O município de Chapecó encerrou 2025 com um superávit de R$ 90 milhões e se consolidou como uma das cidades com maior sustentabilidade fiscal do país, mesmo com um elevado volume de obras em andamento.
De acordo com o ranking do Centro de Liderança Pública, Chapecó já havia se destacado anteriormente como a melhor cidade do Sul e a 21ª do Brasil entre municípios com mais de 100 mil habitantes no quesito sustentabilidade fiscal.
Segundo o secretário de Desenvolvimento Econômico, Turismo e Inovação, Márcio Paixão Rodrigues, o resultado reflete uma gestão equilibrada, baseada em quatro pilares: dependência de recursos externos, taxa de investimento, despesas com pessoal e nível de endividamento.

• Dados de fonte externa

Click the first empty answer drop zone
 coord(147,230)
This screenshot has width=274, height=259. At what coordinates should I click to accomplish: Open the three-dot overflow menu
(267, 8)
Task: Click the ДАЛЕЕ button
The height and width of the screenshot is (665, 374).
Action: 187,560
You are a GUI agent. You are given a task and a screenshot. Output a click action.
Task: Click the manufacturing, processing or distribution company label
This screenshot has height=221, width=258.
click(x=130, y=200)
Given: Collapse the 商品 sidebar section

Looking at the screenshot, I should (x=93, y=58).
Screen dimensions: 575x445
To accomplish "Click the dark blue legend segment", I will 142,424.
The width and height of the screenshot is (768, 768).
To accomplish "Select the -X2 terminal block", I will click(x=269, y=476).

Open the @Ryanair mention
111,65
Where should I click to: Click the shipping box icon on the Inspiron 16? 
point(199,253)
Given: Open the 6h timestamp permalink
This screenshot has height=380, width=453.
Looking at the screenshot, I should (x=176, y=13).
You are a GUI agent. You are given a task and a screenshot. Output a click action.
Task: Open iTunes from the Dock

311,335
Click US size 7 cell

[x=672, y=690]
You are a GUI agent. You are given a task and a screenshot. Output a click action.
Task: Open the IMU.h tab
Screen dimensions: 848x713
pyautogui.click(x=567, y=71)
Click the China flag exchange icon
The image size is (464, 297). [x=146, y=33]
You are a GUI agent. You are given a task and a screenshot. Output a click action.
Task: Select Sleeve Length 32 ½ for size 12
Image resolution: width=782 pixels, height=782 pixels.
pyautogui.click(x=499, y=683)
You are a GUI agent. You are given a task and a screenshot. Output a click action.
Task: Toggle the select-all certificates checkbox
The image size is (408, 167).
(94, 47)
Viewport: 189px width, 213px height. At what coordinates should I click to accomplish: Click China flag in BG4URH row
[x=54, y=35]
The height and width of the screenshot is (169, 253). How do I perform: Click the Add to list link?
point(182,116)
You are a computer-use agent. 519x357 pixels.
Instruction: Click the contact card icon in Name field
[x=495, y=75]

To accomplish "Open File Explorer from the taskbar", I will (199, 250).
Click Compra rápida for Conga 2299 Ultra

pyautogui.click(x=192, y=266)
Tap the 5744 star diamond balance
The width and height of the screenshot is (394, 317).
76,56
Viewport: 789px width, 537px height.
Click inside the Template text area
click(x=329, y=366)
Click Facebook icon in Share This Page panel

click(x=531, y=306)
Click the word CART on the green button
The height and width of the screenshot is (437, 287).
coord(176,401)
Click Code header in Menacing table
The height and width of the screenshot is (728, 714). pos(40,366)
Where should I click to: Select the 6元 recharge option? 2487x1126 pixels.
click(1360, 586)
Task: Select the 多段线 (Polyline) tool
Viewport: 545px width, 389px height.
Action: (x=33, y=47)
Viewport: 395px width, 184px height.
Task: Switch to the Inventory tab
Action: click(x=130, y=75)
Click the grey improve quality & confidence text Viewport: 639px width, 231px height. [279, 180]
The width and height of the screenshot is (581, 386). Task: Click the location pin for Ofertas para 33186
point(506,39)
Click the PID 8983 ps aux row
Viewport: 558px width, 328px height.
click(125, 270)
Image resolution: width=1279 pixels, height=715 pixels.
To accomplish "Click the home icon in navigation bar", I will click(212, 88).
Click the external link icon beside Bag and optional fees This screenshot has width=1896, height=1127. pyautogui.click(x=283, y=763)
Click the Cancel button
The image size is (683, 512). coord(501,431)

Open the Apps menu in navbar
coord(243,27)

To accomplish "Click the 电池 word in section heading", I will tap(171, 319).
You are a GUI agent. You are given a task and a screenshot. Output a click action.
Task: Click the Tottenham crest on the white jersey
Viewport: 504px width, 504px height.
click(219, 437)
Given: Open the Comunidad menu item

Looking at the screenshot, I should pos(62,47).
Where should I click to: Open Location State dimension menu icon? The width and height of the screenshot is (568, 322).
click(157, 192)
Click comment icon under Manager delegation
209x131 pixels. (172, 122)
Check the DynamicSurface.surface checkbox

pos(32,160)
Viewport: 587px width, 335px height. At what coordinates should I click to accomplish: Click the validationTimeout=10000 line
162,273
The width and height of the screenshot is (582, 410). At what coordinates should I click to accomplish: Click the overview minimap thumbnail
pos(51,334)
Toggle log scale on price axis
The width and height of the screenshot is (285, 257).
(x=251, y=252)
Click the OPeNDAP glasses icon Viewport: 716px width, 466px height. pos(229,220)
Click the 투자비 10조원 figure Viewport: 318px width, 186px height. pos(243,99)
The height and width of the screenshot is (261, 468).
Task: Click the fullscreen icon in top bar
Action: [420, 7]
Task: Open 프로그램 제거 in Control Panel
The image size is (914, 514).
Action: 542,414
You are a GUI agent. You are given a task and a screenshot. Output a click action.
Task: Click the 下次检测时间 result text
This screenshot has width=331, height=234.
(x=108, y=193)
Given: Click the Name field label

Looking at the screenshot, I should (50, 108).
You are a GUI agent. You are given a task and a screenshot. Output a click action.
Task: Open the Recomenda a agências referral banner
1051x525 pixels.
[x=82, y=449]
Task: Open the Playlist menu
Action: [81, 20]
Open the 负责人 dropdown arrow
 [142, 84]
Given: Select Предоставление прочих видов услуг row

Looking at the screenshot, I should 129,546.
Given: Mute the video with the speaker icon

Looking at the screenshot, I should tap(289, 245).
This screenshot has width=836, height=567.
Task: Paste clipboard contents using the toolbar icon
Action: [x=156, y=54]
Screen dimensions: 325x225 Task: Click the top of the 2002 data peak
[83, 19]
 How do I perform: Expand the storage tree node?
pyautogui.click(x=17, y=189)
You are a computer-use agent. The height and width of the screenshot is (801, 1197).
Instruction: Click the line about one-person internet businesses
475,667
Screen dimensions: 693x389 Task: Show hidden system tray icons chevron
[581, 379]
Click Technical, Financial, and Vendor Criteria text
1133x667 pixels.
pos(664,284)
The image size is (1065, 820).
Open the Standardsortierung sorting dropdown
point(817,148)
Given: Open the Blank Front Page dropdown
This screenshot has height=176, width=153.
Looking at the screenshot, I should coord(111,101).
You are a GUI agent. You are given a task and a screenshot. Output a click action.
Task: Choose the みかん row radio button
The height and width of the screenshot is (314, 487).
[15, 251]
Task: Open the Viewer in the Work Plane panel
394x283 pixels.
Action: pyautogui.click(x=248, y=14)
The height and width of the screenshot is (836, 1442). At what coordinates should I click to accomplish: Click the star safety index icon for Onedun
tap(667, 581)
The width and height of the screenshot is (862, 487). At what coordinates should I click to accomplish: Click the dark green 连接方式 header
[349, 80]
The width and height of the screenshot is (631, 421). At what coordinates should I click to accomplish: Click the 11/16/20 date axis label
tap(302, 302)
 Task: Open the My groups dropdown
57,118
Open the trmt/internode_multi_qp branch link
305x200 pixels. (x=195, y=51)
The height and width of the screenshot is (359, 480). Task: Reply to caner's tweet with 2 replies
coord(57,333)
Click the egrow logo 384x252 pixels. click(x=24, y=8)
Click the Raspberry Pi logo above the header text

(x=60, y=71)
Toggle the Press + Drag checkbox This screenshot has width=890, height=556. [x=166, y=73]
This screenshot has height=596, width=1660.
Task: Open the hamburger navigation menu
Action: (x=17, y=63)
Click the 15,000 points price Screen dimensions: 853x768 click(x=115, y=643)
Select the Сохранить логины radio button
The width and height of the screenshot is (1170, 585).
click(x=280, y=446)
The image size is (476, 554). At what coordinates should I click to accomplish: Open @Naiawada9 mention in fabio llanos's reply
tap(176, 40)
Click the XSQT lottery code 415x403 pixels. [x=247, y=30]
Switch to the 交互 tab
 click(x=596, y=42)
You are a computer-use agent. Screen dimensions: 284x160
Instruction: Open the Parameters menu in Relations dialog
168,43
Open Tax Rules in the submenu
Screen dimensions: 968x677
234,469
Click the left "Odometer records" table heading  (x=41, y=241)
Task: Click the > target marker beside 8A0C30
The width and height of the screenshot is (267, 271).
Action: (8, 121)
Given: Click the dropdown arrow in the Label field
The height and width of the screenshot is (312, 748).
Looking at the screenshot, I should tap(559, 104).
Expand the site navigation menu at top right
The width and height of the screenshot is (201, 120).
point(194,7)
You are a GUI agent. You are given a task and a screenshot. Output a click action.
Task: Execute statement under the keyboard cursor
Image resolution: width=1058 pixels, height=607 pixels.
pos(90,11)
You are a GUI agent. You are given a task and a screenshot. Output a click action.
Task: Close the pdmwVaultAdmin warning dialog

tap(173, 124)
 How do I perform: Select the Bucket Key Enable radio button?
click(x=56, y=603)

“O índice mostra que Chapecó tem uma gestão responsável, com equilíbrio entre arrecadar e investir. Isso gera confiança, atrai investimentos, gera empregos e desenvolvimento econômico”, destacou.

O secretário da Fazenda, Moacir Rohr, ressaltou que o município registra superávit desde 2021, o que garantiu a classificação máxima (CAPAG A) pela Secretaria do Tesouro Nacional.
De acordo com os dados apresentados, as despesas correntes representam 84,44% da receita líquida, permitindo cerca de 15% de investimento em obras. Já os gastos com pessoal estão em 45,63%, abaixo do limite legal de 53%, enquanto a dívida corresponde a 29,58% da receita — bem inferior ao teto de 120%.
O prefeito Valmor Scolari afirmou que o resultado é fruto de políticas voltadas ao incentivo ao empreendedorismo e à atração de investimentos.
“A Prefeitura incentiva o empreendedorismo, desburocratiza, atrai investimentos, estimula a geração de empregos e gera receita, permitindo novos investimentos e crescimento econômico sustentável”, afirmou.